Our experience of suffering is inscribed in a chain of signification that the self, the ego, cannot dominate. That is why when we speak of suffering in a certain sense we do not speak only of our suffering but of a suffering-other. For the very moment that suffering takes place as something that happens to an "I" it is projected onto the form of a "here and now". All suffering takes place in a "here and now", but not all "here and now" are equal. This inequality in the "here and now" introduces in us the notion of another "here and now": the "here and now" of the possible other, of the other subject: Projection. I perceive myself then not as a simple self, but as an other for the other. Where do we get the idea that another person suffers? From our perception, which presents itself not as something absolutely mine, but already in a certain sense as something-other. Only in this way can we be able to say: I suffer as another suffers, because I am sufficiently other to myself.
I think from this premise a lot of things or considerations can be derived.
If one equivocates the ego with the self, then I believe most of the tenants of Buddhism can be derived. Yet, I don't believe that the ego and the self are the same thing. Hindu scripture talks about the many avatars that the self can assume in the world. With that in mind, Buddha thought that a common unifying feature of the many avatars of the self, in Hinduism, is the knowledge or experience of dukkha, or suffering.
Schopenhauer talked about the vanity of existence, which I think is the life of the ignorant, who do not understand or perceive the suffering of the world. Yet, he had high notions of what a person should do in light of this moral fact of existence, as @180 Proof put it. I think, that the knowledge of suffering, either through experience or tacit knowledge, should provide grounds to discuss ethics.
What do others think?
[quote=SEP; https://plato.stanford.edu/entries/schopenhauer/#5.3] In a manner reminiscent of traditional Buddhism, Schopenhauer recognizes that life is filled with unavoidable frustration and acknowledges that the suffering caused by this frustration can itself be reduced by minimizing ones desires. Moral consciousness and virtue thus give way to the voluntary poverty and chastity of the ascetic. St. Francis of Assisi (WWR, Section 68) and Jesus (WWR, Section 70) subsequently emerge as Schopenhauers prototypes for the most enlightened lifestyle, in conjunction with the ascetics from every religious tradition.

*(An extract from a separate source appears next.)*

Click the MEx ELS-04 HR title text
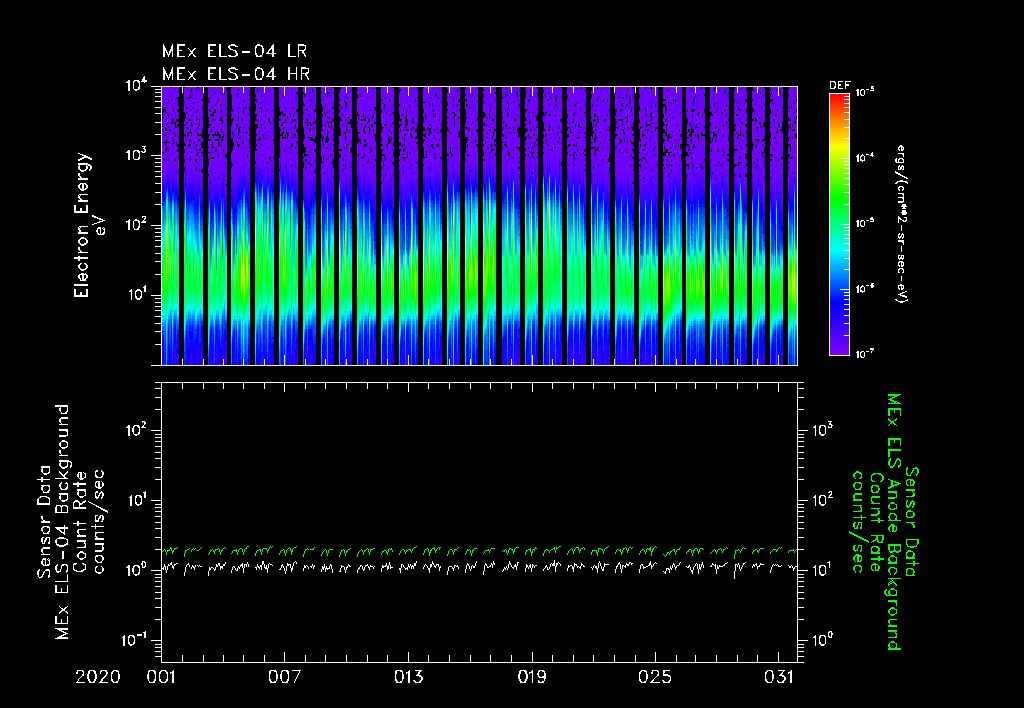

This emphasis upon the ascetic consciousness and its associated detachment and tranquillity introduces some paradox (only some?!) into Schopenhauers outlook, for he admits that the denial of our will-to-live entails a terrible struggle with instinctual energies, as we avoid the temptations of bodily pleasures and resist the mere animal force to endure, reproduce, and flourish. Before we can enter the transcendent consciousness of heavenly tranquillity, we must pass through the fires of hell and experience a dark night of the soul, as our universal self battles our individuated and physical self, as pure knowledge opposes animalistic will, and as freedom struggles against nature.[/quote]
I have an illuminating recent book on him, Schopenhaur's Compass, Urs App, comprising a great deal of original scholarship, taken from Schopenhauer's journals, diary entries and margin notes. It shows how much the atmosphere of the intellectual milieu of his early life was permeated by mysticism - there are numerous references to Jakob Boehme, a Protestant mystic of the 17th century (ref). And of course a long account of his readings of the Upani?ads, taken from a Persian translation.
This passage, taken from the first pages of that book, provides an oversight of his views:
Quoting Schopenhauer's Compass, Urs App
So - Schopenhauer's reputation as a philosophical pessimist is warranted, but it must be understood it wasn't the final word. Presumably, in his place and time, he had no opportunity to sit and converse with an actual representative of the Eastern traditions he so admired, and had that come about, it might have afforded him a better insight into what he himself termed 'higher consciousness'.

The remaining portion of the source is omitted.